BPK Temukan Masalah Pengadaan Sewa EDC oleh PT Telkom-Bringin Gigantara Rp 64 Miliar

Analisi gambar tersebut menunjukan tanpa melakukan perencanaan teknis atas sistem EDC yang dibangun, PT Telkom telah menyampaikan penawaran empat hari setelah menerima harga dengan PT BG pada hari berikutnya;

Lalu, PT Telkom memulai kegiatan hanya berdasarkan Purchase Order (PO) dari PT BG yang menjadi dasar bagi PT Telkom untuk melakukan perikatan dengan Telkomsigma yang  menjadi lead integrator dalam kegiatan pengadaan dan kemudian Telkomsigma melakukan perikatan lagi dengan pihak ketiga lainnya;

Kemudian, penandatanganan kontrak utama PT Telkom dengan PT BG, yang secara prinsip berfungsi sebagai kontrak payung, dilaksanakan pada tanggal 26 Desember 2018 setelah PT Telkom melakukan perikatan kontrak dengan Telkomsigma (dan kemudian Telkomsigma melakukan perikatan dengan pihak ketiga) dan penanda tangan Berita Acara Pemeriksaan Perangkat EDC pada tanggal 23 Februari 2018;

Dan amandemen perubahan harga antara PT Telkom dan Telkomsigma hanya mengikat kedua belah pihak dan tidak terkait dengan PT BG, yang berarti adanya kenaikan harga proyek menjadi tanggungan dari PT Telkom.

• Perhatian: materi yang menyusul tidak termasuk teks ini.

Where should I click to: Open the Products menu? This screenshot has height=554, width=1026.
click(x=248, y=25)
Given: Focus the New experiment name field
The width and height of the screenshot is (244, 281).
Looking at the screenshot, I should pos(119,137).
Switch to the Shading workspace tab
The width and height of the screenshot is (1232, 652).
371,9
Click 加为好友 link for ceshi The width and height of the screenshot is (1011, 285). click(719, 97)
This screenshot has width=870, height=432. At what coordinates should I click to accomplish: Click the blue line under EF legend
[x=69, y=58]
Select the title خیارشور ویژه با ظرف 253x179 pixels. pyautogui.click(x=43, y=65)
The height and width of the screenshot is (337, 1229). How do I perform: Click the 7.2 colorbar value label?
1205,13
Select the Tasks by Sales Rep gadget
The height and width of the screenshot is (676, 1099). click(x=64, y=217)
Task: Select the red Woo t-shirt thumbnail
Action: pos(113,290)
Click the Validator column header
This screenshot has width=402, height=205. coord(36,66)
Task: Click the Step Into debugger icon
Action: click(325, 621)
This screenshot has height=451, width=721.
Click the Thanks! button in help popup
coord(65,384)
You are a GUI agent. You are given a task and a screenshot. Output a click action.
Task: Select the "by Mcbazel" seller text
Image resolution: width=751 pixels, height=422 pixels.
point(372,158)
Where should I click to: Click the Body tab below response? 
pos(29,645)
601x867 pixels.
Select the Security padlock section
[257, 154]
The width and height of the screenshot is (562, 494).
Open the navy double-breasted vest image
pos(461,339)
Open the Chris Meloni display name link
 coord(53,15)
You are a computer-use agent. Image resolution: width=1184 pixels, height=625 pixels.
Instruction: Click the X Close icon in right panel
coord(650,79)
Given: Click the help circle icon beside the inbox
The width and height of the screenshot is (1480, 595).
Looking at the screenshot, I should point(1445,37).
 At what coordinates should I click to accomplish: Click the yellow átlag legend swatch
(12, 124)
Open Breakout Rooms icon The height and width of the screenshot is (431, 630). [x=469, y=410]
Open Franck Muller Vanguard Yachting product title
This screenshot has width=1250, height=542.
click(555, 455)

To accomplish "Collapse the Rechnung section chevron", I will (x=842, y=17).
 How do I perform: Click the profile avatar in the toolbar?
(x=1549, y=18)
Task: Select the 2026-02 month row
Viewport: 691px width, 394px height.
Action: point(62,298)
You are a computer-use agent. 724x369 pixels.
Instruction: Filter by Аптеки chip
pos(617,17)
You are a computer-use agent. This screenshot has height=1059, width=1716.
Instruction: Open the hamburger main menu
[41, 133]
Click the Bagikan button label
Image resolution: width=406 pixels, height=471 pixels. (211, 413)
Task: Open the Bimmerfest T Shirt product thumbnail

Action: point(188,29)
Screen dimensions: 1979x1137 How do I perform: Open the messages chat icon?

"Atas praktik tersebut di atas, terdapat risiko besar dalam penggunaan skema bisnis tersebut. Pertama, perencanaan proyek tidak mempertimbangkan analisis teknis kelayakan proyek dan hanya memperhitungkan kelayakan bisnis dari sisi keuangan," tulis hasil pemeriksaan BPK.

Hal tersebut berdampak pada terjadinya amandemen perubahan harga antara PT Telkom dengan Telkomsigma, sebagai dampak dari adanya perubahan waktu menyesuaikan progres pekerjaan, yang harus ditanggung oleh PT Telkom dan mengurangi rencana pendapatan yang direncanakan dari awal. 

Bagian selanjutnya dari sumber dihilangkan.